UNITED STATES
SECURITIES AND EXCHANGE COMMISSION
WASHINGTON, D.C. 20549
FORM 8-K/A
CURRENT REPORT
Pursuant to Section 13 or 15(d) of the Securities Exchange Act of 1934
Date of Report (Date of Earliest Event Reported): | June 14, 2006 |
Loral Space & Communications Inc.
__________________________________________
(Exact name of registrant as specified in its charter)
Delaware | 1-14180 | 87-0748324 |
_____________________ (State or other jurisdiction |
_____________ (Commission |
______________ (I.R.S. Employer |
of incorporation) | File Number) | Identification No.) |
600 Third Avenue, New York, New York | 10016 | |
_________________________________ (Address of principal executive offices) |
___________ (Zip Code) |
Registrants telephone number, including area code: | (212) 697-1105 |
Not Applicable
______________________________________________
Former name or former address, if changed since last report
Check the appropriate box below if the Form 8-K filing is intended to simultaneously satisfy the filing obligation of the registrant under any of the following provisions:
[ ] Written communications pursuant to Rule 425 under the Securities Act (17 CFR 230.425)
[ ] Soliciting material pursuant to Rule 14a-12 under the Exchange Act (17 CFR 240.14a-12)
[ ] Pre-commencement communications pursuant to Rule 14d-2(b) under the Exchange Act (17 CFR 240.14d-2(b))
[ ] Pre-commencement communications pursuant to Rule 13e-4(c) under the Exchange Act (17 CFR 240.13e-4(c))
Item 1.01 Entry into a Material Definitive Agreement.
The option agreements of Richard J. Townsend and Dean A. Olmstead dated June 19, 2006 previously disclosed in the Current Report on Form 8-K filed by Loral Space & Communications Inc. on June 20, 2006 have been amended to correct a clerical error. The grant date of those options was June 14, 2006 and the exercise price is $27.135.
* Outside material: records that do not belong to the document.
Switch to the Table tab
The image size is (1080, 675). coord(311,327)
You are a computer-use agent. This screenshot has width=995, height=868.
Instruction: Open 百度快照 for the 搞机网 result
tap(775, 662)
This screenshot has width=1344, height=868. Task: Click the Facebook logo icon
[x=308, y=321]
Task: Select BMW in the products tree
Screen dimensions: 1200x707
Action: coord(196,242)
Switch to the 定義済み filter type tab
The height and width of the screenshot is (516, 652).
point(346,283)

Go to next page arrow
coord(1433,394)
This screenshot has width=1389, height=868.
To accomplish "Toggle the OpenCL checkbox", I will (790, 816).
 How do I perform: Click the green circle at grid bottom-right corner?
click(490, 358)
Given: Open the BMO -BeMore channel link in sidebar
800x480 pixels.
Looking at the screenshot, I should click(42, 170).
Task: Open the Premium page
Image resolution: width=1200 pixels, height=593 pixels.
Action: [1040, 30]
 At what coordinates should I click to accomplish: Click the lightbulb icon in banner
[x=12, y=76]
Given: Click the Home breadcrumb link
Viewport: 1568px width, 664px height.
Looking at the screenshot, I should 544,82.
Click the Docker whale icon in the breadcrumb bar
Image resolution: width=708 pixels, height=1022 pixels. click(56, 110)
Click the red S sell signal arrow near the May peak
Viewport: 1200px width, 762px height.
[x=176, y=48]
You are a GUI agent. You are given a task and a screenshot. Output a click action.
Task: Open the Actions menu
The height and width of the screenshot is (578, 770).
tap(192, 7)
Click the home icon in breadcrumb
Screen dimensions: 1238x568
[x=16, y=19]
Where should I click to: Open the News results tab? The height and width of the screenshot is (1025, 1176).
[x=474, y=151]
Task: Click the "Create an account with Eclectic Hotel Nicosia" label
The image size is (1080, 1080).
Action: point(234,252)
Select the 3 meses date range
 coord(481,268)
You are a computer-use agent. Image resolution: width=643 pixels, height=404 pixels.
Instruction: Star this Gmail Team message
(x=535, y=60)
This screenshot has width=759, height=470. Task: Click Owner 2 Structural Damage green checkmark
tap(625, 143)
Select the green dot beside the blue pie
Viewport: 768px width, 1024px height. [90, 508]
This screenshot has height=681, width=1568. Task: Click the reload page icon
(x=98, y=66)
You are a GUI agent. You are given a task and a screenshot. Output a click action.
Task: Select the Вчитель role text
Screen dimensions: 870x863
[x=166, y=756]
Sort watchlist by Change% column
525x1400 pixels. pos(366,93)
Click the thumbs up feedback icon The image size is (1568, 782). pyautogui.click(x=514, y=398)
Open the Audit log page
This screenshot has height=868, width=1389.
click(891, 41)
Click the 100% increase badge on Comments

Corrected copies of the Townsend and Olmstead option agreements are attached to this report as Exhibits 10.1 and 10.2, respectively.
SIGNATURES
Pursuant to the requirements of the Securities Exchange Act of 1934, the registrant has duly caused this report to be signed on its behalf by the undersigned hereunto duly authorized.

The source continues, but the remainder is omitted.